Developers and Practitioners
When creating a conversational agent, our mental model is more around prompts or queries being received from the user and the agent responding to that. While we do understand that the responses could be multi-modal in nature, here is an interesting post that uses the response from the agent as a way to drive i.e. update the web user interface. So imagine a scenario, where you have embedded a chat functionality in your web page and the user asks for a product recommendation. The response can be used to drive sections on the page to get updated with the web results. And how about doing all this via Dialogflow and integrated via the Dialogflow Messenger component in your web page. Check out the post for more details.
What do we mean by identifying natural breaks via Scene change detection technology in a video? If we could do that, would advertisers be better off in placing ads at natural places in the video to boost user engagement? That’s the premise of this article titled “Enhance viewer engagement with gen AI-powered scene detection for ads”.
As you can see from the metadata above, we can ask Gemini to understand the nuances of video content and generate very granular contextual metadata. The article provides a proof of concept architecture for this scenario along with a notebook for video analysis.

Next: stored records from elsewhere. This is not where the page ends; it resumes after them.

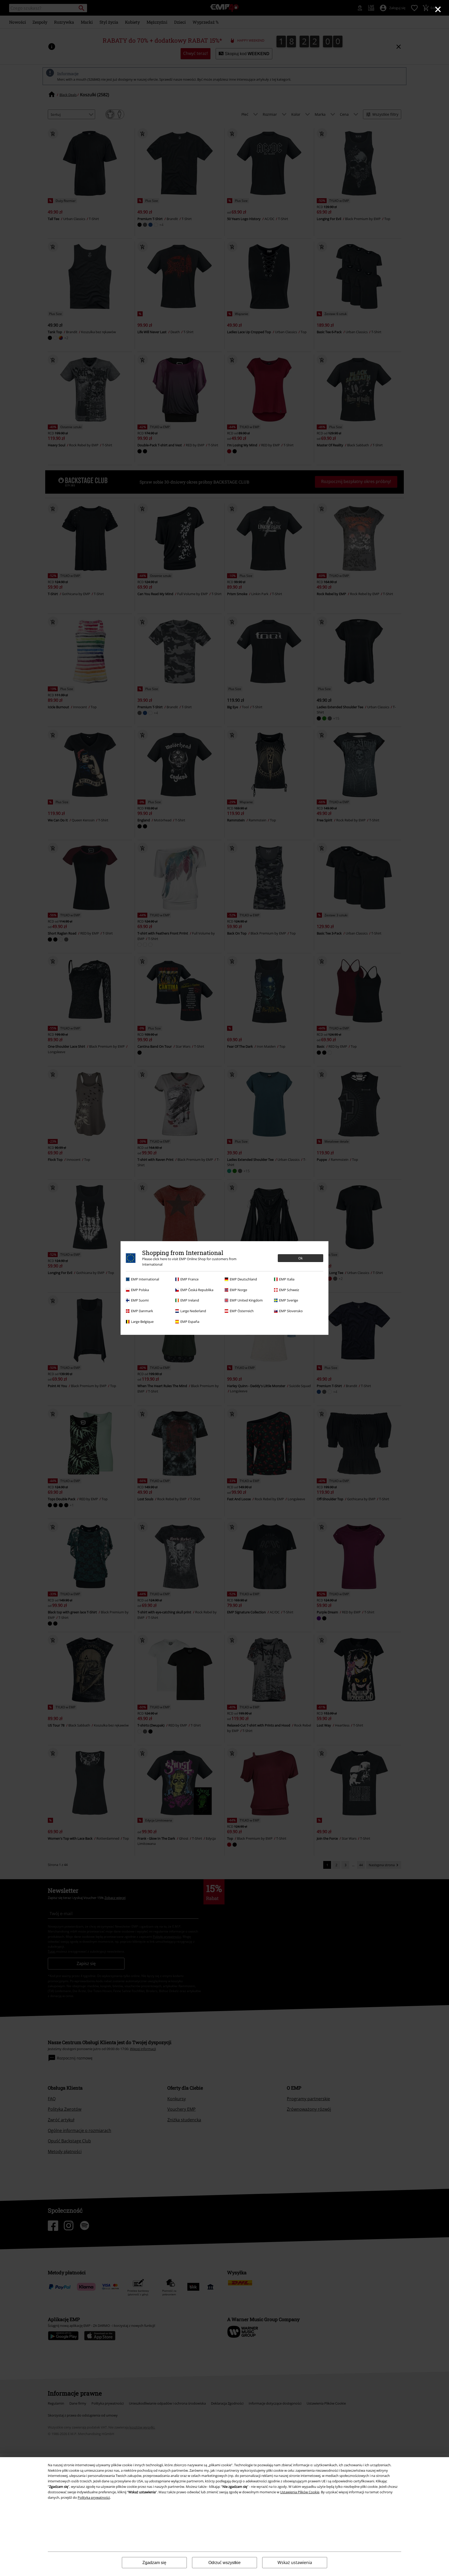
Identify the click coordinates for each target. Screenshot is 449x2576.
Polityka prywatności (94, 2497)
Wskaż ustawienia (295, 2562)
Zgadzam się (154, 2562)
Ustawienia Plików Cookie (299, 2492)
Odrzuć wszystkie (224, 2562)
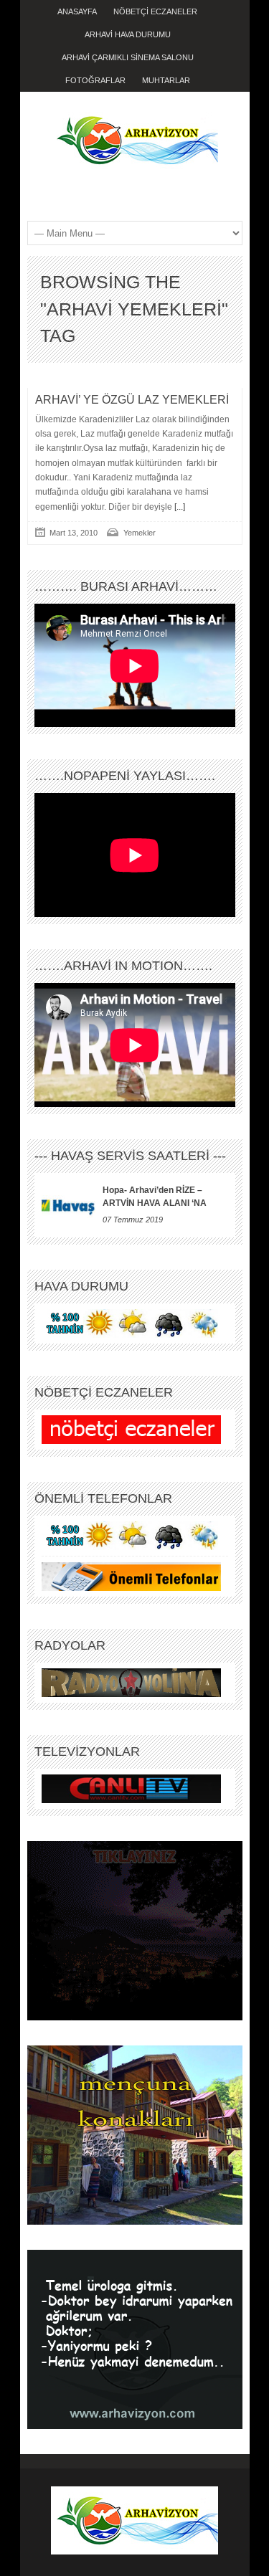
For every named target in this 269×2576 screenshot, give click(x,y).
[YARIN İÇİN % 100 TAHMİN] (131, 1323)
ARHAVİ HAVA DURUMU (128, 34)
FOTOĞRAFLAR (95, 80)
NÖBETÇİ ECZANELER (155, 11)
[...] (178, 507)
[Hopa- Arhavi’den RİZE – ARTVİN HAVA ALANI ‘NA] (68, 1205)
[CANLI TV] (131, 1788)
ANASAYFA (77, 11)
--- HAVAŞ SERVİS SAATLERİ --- (130, 1156)
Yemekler (139, 532)
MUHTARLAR (166, 80)
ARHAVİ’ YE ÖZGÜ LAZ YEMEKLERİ (132, 400)
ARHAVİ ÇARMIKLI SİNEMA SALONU (128, 57)
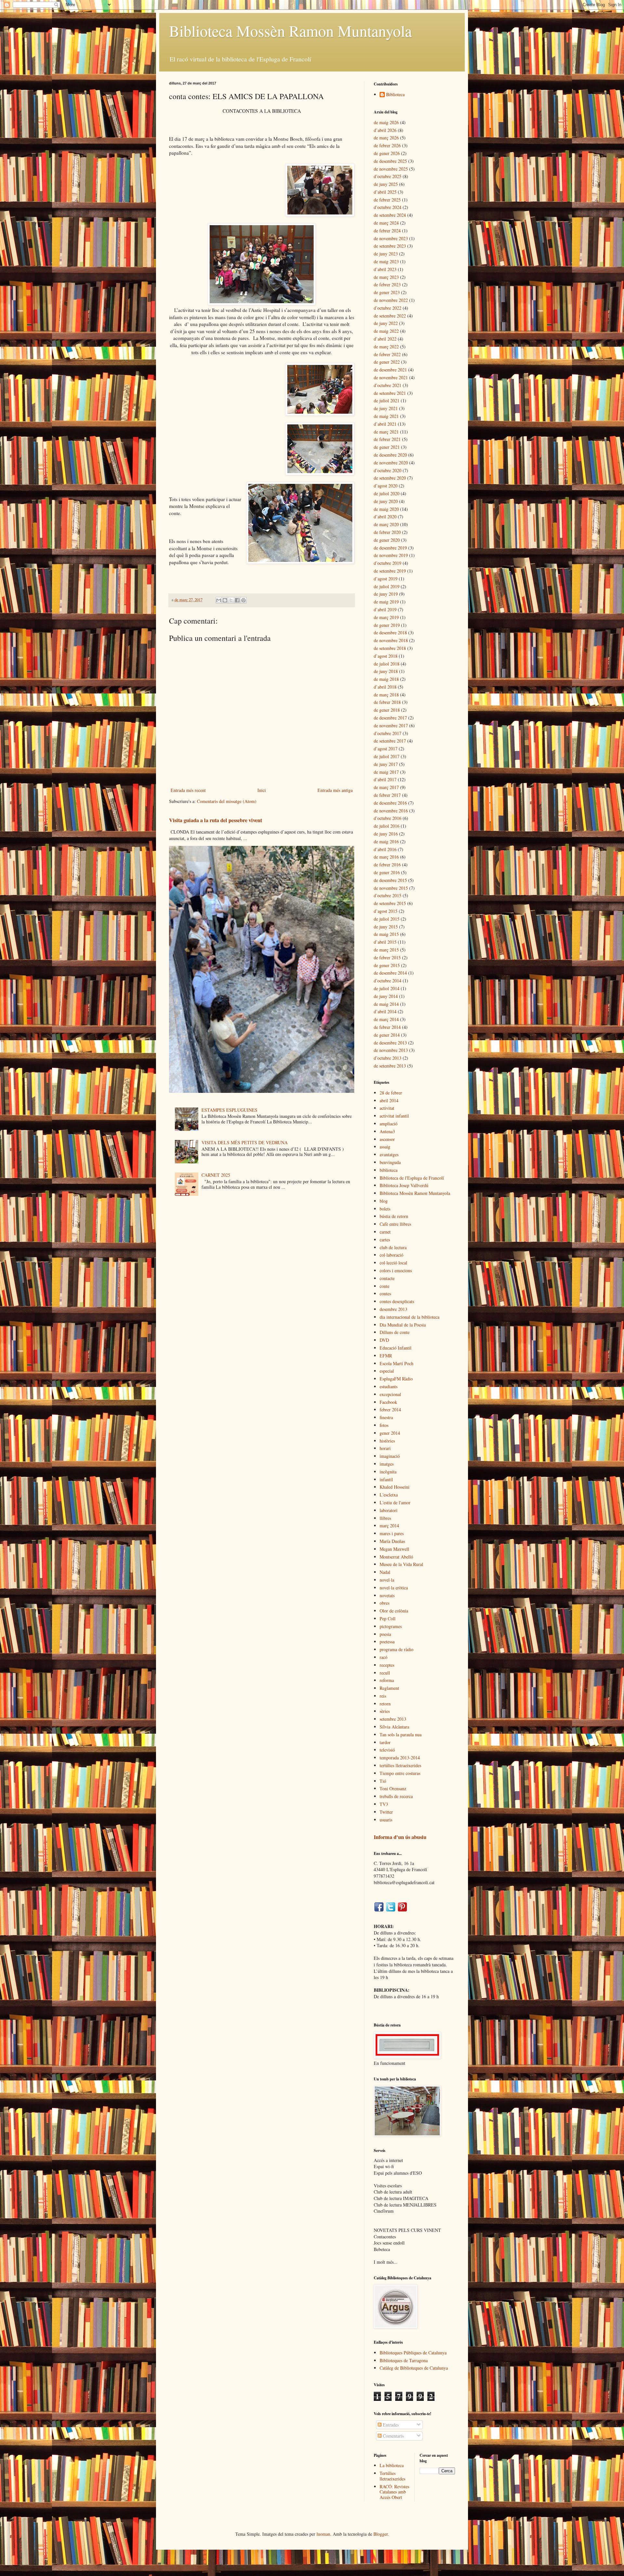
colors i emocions (396, 1270)
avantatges (389, 1154)
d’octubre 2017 (387, 733)
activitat (387, 1108)
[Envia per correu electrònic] (218, 600)
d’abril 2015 (385, 942)
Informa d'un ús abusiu (400, 1837)
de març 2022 (386, 346)
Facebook (388, 1402)
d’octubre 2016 (387, 818)
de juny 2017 (386, 764)
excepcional (390, 1394)
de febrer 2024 (387, 230)
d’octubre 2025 (387, 176)
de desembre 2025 (390, 161)
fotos (384, 1425)
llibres (385, 1518)
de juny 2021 (386, 408)
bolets (385, 1209)
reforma (387, 1680)
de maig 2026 (386, 122)
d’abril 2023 (385, 269)
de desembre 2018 (390, 632)
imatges (387, 1464)
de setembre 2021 (390, 393)
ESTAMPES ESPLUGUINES (229, 1110)
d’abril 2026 (385, 130)
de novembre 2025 (391, 169)
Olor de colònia (394, 1611)
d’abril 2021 (385, 424)
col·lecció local (393, 1263)
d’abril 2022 (385, 339)
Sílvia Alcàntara (394, 1727)
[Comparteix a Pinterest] (243, 600)
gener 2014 (390, 1433)
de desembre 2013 (390, 1043)
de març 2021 (386, 432)
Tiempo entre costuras (400, 1773)
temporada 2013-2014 (400, 1757)
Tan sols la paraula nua (401, 1734)
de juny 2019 (386, 594)
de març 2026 (386, 138)
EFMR (386, 1356)
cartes (385, 1239)
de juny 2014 (386, 996)
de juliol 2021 (386, 400)
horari (385, 1448)
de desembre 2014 (390, 973)
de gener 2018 (387, 710)
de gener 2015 (387, 965)
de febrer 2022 (387, 354)
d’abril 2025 (385, 192)
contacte (387, 1278)
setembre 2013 (393, 1719)
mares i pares (392, 1533)
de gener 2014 (387, 1035)
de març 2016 (386, 857)
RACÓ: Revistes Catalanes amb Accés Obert (394, 2492)
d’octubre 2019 (387, 563)
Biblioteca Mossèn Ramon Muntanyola (290, 30)
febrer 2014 (390, 1409)
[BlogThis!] (225, 600)
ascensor (387, 1139)
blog (384, 1201)
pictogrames (391, 1626)
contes (385, 1293)
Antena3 (387, 1131)
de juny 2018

Learning: JAX from the lens of a PyTorch developer
If you are a PyTorch developer, familiar with its building blocks but itching to get started with the JAX framework, here is a tutorial that helps you understand the JAX construct from a PyTorch lens. The example in the blog post is about training a simple neural network in both frameworks for the classic machine learning (ML) task of predicting which passengers survived the Titanic disaster. If you would directly like to jump in all the code samples, check out this Kaggle notebook.